> **Try it**
Using the material below, print the line that contains "Small Business Loans (30, 1263)", the line that contains "Home Business Insurance (34, 1113)", and every line in between, exactly and nothing else.
════════════════
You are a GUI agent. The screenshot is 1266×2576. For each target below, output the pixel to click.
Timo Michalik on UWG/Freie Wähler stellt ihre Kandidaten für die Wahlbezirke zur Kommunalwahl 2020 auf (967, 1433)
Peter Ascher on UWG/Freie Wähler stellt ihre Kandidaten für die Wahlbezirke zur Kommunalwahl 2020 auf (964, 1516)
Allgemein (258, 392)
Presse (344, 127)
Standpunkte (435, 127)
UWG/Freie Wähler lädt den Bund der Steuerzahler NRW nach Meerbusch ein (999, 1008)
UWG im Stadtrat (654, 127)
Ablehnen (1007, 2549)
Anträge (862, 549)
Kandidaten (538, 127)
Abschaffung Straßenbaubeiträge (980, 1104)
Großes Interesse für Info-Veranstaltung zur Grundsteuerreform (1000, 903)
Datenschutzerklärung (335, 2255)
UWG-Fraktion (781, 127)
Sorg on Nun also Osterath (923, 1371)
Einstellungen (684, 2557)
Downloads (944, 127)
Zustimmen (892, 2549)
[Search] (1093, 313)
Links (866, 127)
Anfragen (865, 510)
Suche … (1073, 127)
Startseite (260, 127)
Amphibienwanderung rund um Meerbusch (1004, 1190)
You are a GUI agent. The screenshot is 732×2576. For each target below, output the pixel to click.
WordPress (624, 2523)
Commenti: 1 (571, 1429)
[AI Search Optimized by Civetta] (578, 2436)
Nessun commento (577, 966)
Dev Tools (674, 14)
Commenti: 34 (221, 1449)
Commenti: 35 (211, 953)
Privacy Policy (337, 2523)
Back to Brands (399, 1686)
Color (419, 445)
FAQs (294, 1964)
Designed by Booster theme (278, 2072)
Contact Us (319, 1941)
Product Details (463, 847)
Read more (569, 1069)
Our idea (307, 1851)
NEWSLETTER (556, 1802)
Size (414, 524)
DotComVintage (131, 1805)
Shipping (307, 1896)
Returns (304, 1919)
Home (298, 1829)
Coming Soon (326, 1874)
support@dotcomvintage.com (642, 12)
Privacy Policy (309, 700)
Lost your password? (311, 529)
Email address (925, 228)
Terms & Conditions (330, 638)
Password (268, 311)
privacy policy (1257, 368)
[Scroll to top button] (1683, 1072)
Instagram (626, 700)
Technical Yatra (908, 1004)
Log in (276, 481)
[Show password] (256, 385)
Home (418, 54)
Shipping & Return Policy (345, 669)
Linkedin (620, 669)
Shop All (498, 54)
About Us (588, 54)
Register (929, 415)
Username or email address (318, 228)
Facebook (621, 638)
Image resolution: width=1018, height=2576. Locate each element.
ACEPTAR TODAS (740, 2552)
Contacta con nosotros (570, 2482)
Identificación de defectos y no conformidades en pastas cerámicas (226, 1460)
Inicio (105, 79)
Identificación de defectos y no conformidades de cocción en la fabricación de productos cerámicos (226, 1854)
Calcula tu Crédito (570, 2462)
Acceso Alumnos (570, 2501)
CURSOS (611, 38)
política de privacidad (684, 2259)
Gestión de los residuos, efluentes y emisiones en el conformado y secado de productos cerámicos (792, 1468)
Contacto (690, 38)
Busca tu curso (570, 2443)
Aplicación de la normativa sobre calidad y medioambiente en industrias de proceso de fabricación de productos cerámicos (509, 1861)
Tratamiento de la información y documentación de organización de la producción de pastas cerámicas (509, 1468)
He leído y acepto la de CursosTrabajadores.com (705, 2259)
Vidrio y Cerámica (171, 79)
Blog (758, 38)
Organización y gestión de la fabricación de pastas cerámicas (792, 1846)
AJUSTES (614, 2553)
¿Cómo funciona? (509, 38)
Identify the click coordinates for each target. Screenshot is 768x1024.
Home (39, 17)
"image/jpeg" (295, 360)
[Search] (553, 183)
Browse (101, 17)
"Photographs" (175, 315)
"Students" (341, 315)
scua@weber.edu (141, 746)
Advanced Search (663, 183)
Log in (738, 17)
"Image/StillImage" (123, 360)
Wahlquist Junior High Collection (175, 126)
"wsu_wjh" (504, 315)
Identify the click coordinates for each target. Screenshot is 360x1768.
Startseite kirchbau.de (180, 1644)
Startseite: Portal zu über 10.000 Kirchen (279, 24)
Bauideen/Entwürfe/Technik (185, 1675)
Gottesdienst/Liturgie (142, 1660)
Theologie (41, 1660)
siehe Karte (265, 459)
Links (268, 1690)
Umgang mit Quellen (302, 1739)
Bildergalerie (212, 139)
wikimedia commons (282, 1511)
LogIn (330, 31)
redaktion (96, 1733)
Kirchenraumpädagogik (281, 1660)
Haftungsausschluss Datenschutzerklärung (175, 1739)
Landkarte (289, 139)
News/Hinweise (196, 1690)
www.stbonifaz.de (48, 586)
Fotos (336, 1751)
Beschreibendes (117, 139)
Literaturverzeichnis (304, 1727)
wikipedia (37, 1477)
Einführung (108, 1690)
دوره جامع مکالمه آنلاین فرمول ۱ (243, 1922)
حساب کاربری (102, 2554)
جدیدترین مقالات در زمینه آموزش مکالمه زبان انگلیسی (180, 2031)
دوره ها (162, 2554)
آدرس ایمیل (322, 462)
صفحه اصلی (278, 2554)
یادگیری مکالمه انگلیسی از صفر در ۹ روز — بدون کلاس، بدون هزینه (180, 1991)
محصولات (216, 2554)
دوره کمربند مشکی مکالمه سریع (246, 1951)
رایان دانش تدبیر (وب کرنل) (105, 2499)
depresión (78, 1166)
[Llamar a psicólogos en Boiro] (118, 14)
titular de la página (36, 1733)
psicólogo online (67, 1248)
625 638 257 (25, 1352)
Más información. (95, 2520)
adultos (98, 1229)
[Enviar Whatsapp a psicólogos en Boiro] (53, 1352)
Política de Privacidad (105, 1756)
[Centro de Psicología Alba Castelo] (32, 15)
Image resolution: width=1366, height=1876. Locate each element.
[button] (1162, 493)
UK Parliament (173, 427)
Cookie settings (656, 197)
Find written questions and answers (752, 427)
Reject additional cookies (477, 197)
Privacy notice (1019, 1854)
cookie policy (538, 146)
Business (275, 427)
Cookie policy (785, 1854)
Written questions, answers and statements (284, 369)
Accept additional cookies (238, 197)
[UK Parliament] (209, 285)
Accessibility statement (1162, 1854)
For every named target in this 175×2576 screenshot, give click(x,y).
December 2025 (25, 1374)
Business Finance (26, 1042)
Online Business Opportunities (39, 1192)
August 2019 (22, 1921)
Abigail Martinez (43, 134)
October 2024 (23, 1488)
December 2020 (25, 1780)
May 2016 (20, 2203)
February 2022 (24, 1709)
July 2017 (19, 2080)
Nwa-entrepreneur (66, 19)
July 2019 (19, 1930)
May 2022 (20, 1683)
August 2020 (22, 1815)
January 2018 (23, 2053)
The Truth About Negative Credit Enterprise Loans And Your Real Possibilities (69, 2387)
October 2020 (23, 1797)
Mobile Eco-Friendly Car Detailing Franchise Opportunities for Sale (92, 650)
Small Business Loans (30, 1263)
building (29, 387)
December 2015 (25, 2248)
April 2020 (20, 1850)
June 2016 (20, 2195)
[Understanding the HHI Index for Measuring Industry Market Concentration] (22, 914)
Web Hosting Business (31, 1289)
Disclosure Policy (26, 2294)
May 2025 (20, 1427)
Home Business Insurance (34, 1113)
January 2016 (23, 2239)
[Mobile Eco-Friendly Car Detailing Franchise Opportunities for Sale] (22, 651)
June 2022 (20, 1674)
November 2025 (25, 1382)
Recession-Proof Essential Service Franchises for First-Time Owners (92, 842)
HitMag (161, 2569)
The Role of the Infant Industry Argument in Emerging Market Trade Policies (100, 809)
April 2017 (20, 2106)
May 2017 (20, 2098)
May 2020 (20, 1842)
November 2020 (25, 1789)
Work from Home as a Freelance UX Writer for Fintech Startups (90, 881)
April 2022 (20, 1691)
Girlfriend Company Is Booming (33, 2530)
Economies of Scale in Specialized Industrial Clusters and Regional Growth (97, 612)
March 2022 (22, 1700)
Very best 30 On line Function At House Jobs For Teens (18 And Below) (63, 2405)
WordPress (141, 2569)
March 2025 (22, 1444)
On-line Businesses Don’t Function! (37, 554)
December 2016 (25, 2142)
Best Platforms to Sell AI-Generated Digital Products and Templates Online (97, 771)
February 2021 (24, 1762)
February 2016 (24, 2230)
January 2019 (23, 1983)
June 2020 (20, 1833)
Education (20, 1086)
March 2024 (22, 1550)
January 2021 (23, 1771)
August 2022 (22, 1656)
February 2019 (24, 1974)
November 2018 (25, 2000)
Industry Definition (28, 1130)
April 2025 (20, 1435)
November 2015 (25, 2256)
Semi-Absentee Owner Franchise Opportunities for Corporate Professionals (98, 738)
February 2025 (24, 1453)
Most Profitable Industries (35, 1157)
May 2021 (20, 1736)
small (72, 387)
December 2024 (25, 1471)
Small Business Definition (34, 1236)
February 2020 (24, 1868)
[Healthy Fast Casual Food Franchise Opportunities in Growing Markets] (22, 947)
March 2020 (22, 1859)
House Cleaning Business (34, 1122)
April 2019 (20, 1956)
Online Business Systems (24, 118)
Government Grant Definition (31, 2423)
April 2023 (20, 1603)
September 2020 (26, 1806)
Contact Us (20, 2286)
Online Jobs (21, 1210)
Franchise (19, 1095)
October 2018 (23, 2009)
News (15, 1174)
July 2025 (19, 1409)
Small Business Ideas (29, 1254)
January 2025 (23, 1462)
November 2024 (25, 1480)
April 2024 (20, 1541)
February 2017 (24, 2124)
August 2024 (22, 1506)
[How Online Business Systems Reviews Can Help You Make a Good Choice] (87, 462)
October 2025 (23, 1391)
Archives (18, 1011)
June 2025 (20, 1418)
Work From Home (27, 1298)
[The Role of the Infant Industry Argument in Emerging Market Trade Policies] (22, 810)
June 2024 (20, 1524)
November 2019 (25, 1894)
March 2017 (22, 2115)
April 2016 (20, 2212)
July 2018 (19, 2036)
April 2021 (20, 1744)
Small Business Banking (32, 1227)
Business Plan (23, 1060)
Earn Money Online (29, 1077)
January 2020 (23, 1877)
════════════════
> **Response**
Small Business Loans (30, 1263)
building (29, 387)
December 2015 (25, 2248)
April 2020 (20, 1850)
June 2016 (20, 2195)
[Understanding the HHI Index for Measuring Industry Market Concentration] (22, 914)
Web Hosting Business (31, 1289)
Disclosure Policy (26, 2294)
May 2025 (20, 1427)
Home Business Insurance (34, 1113)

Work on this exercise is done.